* **Task**
Among the lines of the records, please find those that contain the word "Navigate" and copy them.
--- Extracted records ---
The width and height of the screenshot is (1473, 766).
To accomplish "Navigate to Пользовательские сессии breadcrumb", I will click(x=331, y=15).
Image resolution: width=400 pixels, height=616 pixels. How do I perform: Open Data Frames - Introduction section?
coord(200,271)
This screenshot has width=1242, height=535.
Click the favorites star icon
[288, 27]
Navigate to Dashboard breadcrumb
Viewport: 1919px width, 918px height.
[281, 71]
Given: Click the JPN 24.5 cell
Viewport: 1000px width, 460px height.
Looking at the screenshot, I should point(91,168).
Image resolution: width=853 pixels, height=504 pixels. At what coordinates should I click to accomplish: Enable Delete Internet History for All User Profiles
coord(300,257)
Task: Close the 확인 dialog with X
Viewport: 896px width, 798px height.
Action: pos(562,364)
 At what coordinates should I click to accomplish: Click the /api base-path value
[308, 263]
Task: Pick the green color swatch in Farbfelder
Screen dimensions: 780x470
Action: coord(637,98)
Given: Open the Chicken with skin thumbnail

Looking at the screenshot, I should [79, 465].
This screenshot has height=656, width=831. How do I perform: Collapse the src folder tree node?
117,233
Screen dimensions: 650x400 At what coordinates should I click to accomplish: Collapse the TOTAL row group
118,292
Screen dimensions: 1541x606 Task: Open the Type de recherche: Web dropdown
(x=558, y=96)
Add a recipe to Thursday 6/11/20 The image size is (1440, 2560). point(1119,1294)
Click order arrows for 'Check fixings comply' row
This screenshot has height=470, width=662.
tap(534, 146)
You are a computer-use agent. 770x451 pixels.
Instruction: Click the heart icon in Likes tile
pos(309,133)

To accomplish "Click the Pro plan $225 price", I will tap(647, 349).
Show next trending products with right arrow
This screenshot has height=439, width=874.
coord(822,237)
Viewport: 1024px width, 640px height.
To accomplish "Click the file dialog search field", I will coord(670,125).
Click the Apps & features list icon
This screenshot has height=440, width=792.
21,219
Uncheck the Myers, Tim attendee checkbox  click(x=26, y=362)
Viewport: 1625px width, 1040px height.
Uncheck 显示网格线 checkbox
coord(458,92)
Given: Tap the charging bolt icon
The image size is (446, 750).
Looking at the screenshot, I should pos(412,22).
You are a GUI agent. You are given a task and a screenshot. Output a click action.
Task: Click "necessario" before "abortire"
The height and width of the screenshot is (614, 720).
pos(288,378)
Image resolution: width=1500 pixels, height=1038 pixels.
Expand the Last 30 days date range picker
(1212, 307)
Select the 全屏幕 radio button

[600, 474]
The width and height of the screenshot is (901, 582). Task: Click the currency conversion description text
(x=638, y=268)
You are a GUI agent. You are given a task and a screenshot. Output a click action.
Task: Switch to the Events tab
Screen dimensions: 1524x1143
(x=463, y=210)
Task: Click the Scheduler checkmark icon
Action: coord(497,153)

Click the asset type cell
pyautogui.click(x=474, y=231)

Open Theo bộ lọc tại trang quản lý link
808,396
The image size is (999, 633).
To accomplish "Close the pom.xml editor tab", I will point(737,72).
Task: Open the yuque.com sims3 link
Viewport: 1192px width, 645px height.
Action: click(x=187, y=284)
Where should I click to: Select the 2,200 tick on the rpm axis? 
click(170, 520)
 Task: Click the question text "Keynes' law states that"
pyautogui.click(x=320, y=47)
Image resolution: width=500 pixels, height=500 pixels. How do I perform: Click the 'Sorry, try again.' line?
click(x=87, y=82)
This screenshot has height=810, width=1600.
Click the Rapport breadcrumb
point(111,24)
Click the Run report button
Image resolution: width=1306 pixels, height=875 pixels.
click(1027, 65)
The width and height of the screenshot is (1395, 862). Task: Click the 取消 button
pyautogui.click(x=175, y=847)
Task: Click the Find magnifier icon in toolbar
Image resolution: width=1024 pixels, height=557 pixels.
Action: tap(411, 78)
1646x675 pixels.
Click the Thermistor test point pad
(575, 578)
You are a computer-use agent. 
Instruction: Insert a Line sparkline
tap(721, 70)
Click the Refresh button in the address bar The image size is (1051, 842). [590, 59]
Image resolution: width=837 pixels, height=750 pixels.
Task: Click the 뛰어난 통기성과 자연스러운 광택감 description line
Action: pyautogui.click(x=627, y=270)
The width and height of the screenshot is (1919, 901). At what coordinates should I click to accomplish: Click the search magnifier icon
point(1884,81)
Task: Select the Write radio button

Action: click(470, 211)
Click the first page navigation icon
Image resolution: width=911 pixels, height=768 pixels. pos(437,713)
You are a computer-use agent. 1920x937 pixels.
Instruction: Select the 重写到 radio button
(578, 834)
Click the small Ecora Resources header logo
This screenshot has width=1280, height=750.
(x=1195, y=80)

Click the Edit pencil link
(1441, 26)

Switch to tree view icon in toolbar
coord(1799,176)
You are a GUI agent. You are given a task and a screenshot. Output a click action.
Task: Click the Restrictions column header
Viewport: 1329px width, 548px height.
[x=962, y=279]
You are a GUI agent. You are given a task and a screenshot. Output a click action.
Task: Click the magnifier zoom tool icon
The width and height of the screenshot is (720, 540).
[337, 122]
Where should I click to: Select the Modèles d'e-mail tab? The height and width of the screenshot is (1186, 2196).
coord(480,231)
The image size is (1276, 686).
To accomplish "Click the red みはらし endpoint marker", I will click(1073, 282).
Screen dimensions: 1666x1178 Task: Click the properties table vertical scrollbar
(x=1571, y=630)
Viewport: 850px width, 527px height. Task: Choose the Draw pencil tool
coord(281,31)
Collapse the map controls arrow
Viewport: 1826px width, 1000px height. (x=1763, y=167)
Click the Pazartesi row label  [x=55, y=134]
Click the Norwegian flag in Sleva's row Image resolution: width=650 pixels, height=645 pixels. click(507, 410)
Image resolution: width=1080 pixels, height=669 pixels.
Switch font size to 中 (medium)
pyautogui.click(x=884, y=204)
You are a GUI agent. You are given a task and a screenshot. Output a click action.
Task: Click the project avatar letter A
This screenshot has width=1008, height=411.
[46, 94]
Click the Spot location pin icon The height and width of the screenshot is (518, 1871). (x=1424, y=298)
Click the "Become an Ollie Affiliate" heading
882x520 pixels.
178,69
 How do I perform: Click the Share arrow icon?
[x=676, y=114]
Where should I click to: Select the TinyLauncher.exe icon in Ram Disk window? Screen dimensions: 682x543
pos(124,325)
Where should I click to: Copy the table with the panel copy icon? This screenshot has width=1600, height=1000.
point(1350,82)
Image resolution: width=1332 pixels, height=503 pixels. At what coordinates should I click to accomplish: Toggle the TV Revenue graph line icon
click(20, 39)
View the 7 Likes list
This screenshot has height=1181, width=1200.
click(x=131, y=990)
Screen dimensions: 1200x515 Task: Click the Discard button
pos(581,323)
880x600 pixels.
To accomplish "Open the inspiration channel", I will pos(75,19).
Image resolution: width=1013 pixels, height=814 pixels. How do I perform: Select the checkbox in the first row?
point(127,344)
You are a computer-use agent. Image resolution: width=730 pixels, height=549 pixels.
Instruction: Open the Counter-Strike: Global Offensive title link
---
* **Solution for this problem**
To accomplish "Navigate to Пользовательские сессии breadcrumb", I will click(x=331, y=15).
Navigate to Dashboard breadcrumb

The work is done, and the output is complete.